- Born: May 22, 1951 (age 75)
- Education: Columbia University (A.B., 1973) Yale University (Ph.D., 1977)
- Awards: Genetics Society of America Medal (1996) Mendel Medal (1997) International Prize for Biology (1997) Richard Lounsbery Award (1999) Wilbur Cross Medal (2001) Harrison Prize (2005) Balzan Prize (2006) Wolf Prize in Agriculture (2024)
- Scientific career
- Fields: Biology
- Workplaces: California Institute of Technology
- Notable students: Xuemei Chen, Henrik Jönsson, Detlef Weigel

= Elliot Meyerowitz =

American biologist

Elliot Meyerowitz (born May 22, 1951) is an American biologist.

==Career==
Meyerowitz did his undergraduate work at Columbia University (A.B. in biology, 1973), where he worked part-time in the laboratory of Cyrus Levinthal on combined microscopic and computational methods for tracing axons and dendritic trees in the nervous systems of fish.
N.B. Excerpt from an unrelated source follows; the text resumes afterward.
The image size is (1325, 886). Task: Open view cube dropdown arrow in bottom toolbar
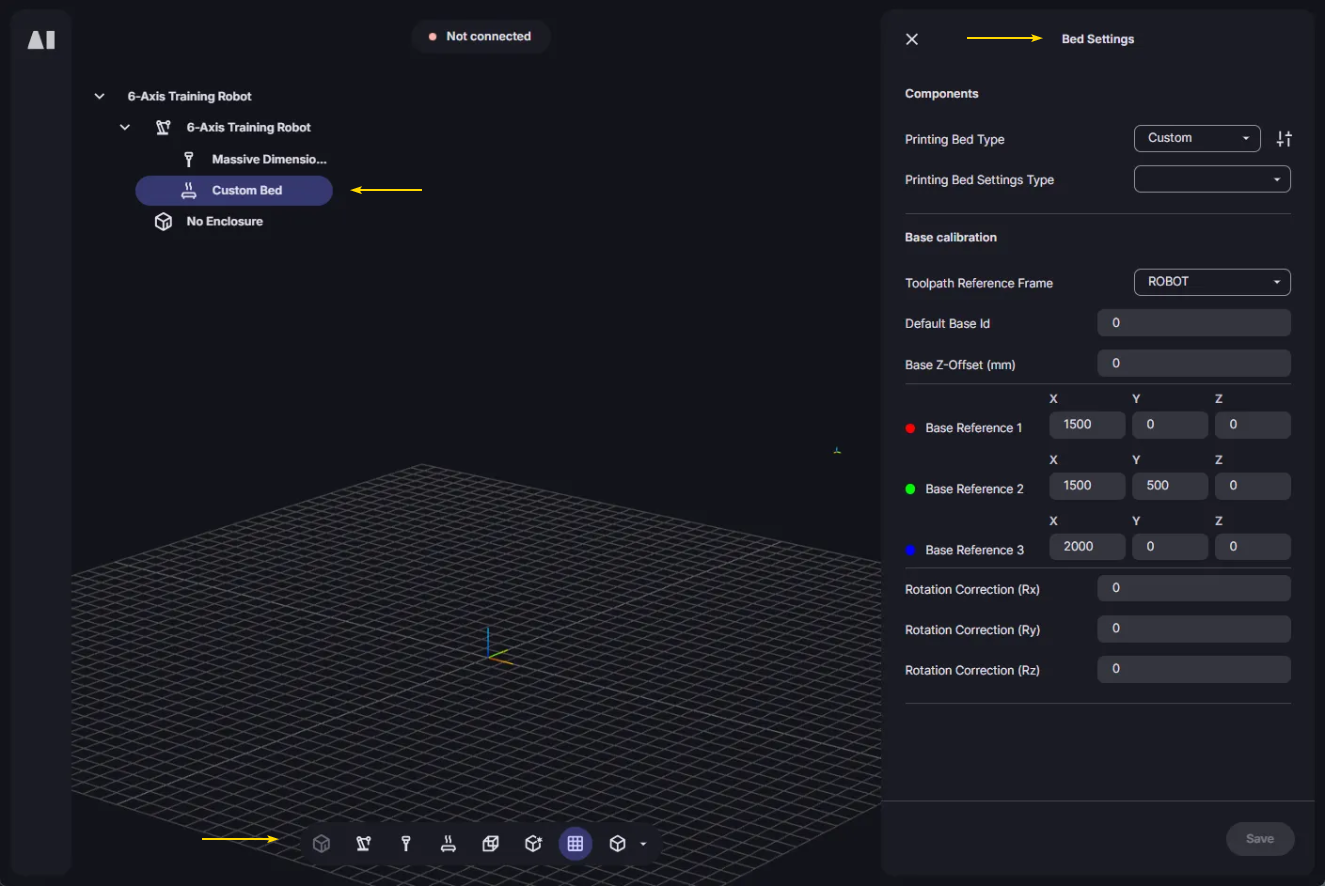(x=643, y=844)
His graduate work was in the Department of Biology at Yale University (Ph.D. 1977), where he worked in the laboratory of Douglas Kankel on the interaction of eye and brain development in Drosophila, by use of genetic mosaics. From 1977 to 1979 he was a postdoctoral fellow in the laboratory of David Hogness in the Biochemistry Department at the Stanford University School of Medicine, developing and using methods for the molecular cloning of genes in the early days of gene cloning and genomics. Since 1980 he has been a faculty member in the Division of Biology at the California Institute of Technology, where he served as division chair from 2000 to 2010, and where he is now George W. Beadle Professor of Biology. Between 2011 and 2013, he was appointed as inaugural director of the Sainsbury Laboratory at the University of Cambridge and elected into a professorship in the university, and a professorial fellow at Trinity College, while on leave from the California Institute of Technology.

Meyerowitz was a Drosophila melanogaster expert before he became a pioneer of Arabidopsis thaliana research. Meyerowitz is well known for his contributions on the genetic and molecular basis of plant hormone reception, and on the molecular mechanisms of pattern formation during flower and shoot apical meristem development. More recently, he has turned his attention to physical models of shoot morphogenesis. Many leaders in plant biology trained in his laboratory, including Xuemei Chen, Steven E. Jacobsen, Martin F. Yanofsky, John L. Bowman, and Detlef Weigel.

Meyerowitz is a member of the American Academy of Arts and Sciences (1991), the U.S. National Academy of Sciences (1995), and the American Philosophical Society (1998), and is a foreign member of the French Académie des Sciences (2002) and the Royal Society (2004).

Among the awards he has received are the Genetics Society of America Medal in 1996, the International Prize for Biology from the Japan Society for the Promotion of Science in 1997, the Richard Lounsbery Award from the U.S. National Academy of Sciences in 1999, the Wilbur Cross Medal of Yale University in 2001, the Harrison Prize of the International Society of Developmental Biologists in 2005 and the Balzan Prize for "Plant Molecular Genetics" in 2006 (with Chris R. Somerville). In 2024 he was awarded the Wolf Prize in Agriculture.

He is a member of the editorial board of eight leading journals in genetics, genomics, and developmental biology, and has served as president of the International Society for Plant Molecular Biology (1995–1997), the Genetics Society of America (1999) and the Society for Developmental Biology (2005–2006). He serves on the external advisory board for the Center for Research on Programmable Plant Systems (CROPPS), a National Science Foundation-funded Science and Technology Center led by Cornell University.